- Active: 26 February 1918
- Disbanded: Late 1919
- Allegiance: Russian Soviet Federative Socialist Republic
- Branch: Red Army
- Type: Infantry
- Size: 1,000-1,200 (Peak size)
- Engagements: Russian Civil War Yaroslavl Uprising; Battle of Byteń; ;

Commanders
- Notable commanders: Stefan Żbikowski

= Revolutionary Red Warsaw Regiment =

The Revolutionary Red Warsaw Regiment (Rewolucyjny Czerwony Pułk Warszawski; Революционный Красный Варшавский Полк) also known as the Warsaw Regiment of the Western Rifle Division was a infantry regiment that composed of Polish volunteers of the Red Army. It was formed on 26 February 1918 and ceased to exist by late 1919.

== History ==
The regiment was formed on 26 February 1918, initially in Belgorod and later reorganised in Moscow, from Polish soldiers who had previously served in the Imperial Russian Army and from Polish revolutionary activists who supported the Bolsheviks after the October Revolution. Many of its members were former prisoners of war, deserters, or demobilised soldiers who rejected the idea of an independent Polish state in favour of international communist revolution. The regiment was commanded by Stefan Żbikowski, a Polish Bolshevik officer and veteran of the tsarist army.

On 11 May 1918, the regiment formally swore an oath of loyalty to Soviet power in Moscow, in a ceremony attended by Vladimir Lenin, which gave the unit considerable symbolic importance within Bolshevik propaganda. From the beginning, the regiment was treated not merely as a military formation but as a politically reliable force, often used in internal security operations. In the spring of 1918 it took part in suppressing anarchist uprisings in Moscow, engaging in street fighting and disarmament operations against anti-Bolshevik militias.

During the summer of 1918, the regiment was deployed against anti-Bolshevik forces during the Yaroslavl Uprising, where it participated in heavy fighting aimed at crushing local resistance to Soviet rule. As the Russian Civil War expanded, the unit was sent to the western regions of the former empire, operating in areas of Belarus and Lithuania, where it fought White forces and various anti-Bolshevik formations. Its activities increasingly brought it into indirect and sometimes direct confrontation with Polish nationalist forces, a fact later used in interwar Poland to portray the regiment as an example of Polish collaboration with Bolshevism.

Organisationally, the regiment was gradually absorbed into larger Red Army structures. By late 1918 and 1919, it became part of the Western Rifle Division, later reorganised into the 52nd Rifle Division. Elements of the former regiment were also deployed to southern fronts, including operations against White armies in Ukraine and Crimea. As a distinct unit, the regiment ceased to exist by late 1919, with surviving soldiers transferred to other Red Army formations or demobilised.

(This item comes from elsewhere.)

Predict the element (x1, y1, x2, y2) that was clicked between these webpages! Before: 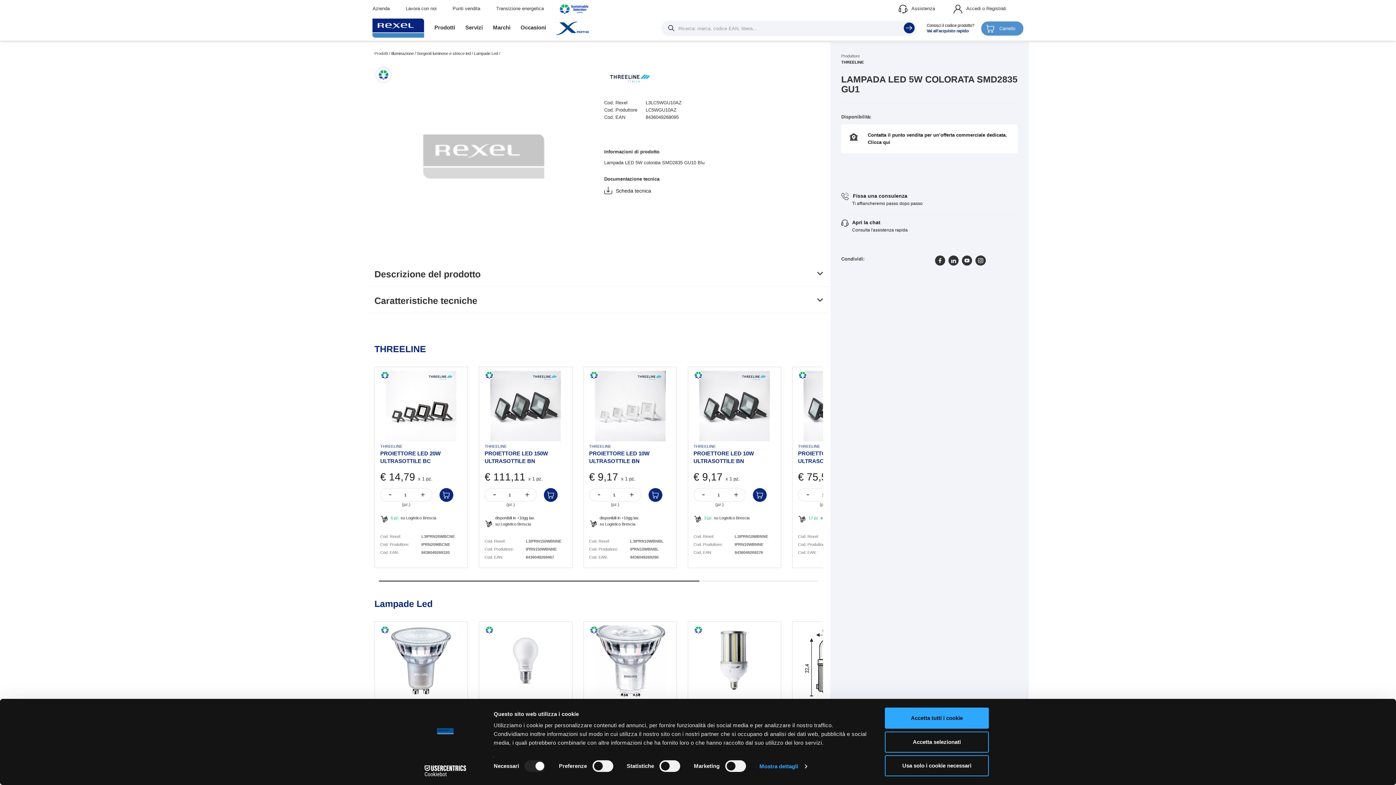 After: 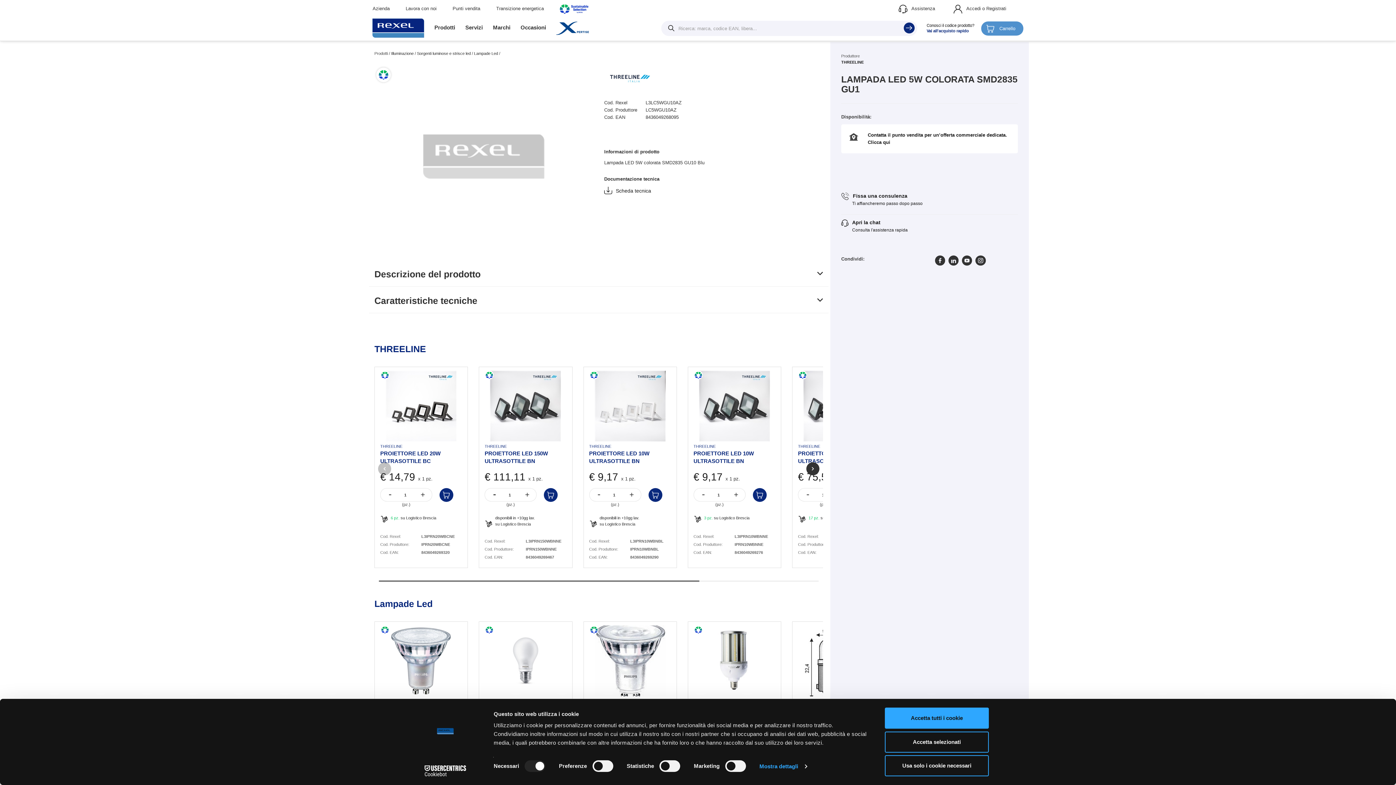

In terms of manpower, the regiment numbered around 600 soldiers at the time of its formation. Through a combination of voluntary enlistment, transfers and compulsory mobilisation, it expanded to approximately 1,100–1,200 men at its peak. Roughly four-fifths of the personnel were Polish, with the remainder consisting of other nationalities serving in the Red Army, including Russians, Ukrainians, Belarusians, Latvians, Germans and smaller numbers of Asian minorities. While the exact total number of individuals who passed through the regiment over its entire existence cannot be precisely established due to incomplete records, historians generally estimate that well over a thousand volunteers and conscripts served in its ranks between 1918 and 1919.

== Bibliography ==

- Andrzej Koskowski, Czerwony Pułk Warszawy, Wydawnictwo WSiP, Warsaw 1977.
- Richard Pipes, Rewolucja Rosyjska, Wydawn. PWN, Warsaw 1994.
- Mikołaj Plikus (kier.): 50 lat Armii Radzieckiej. Mała kronika. Warsaw: 1968.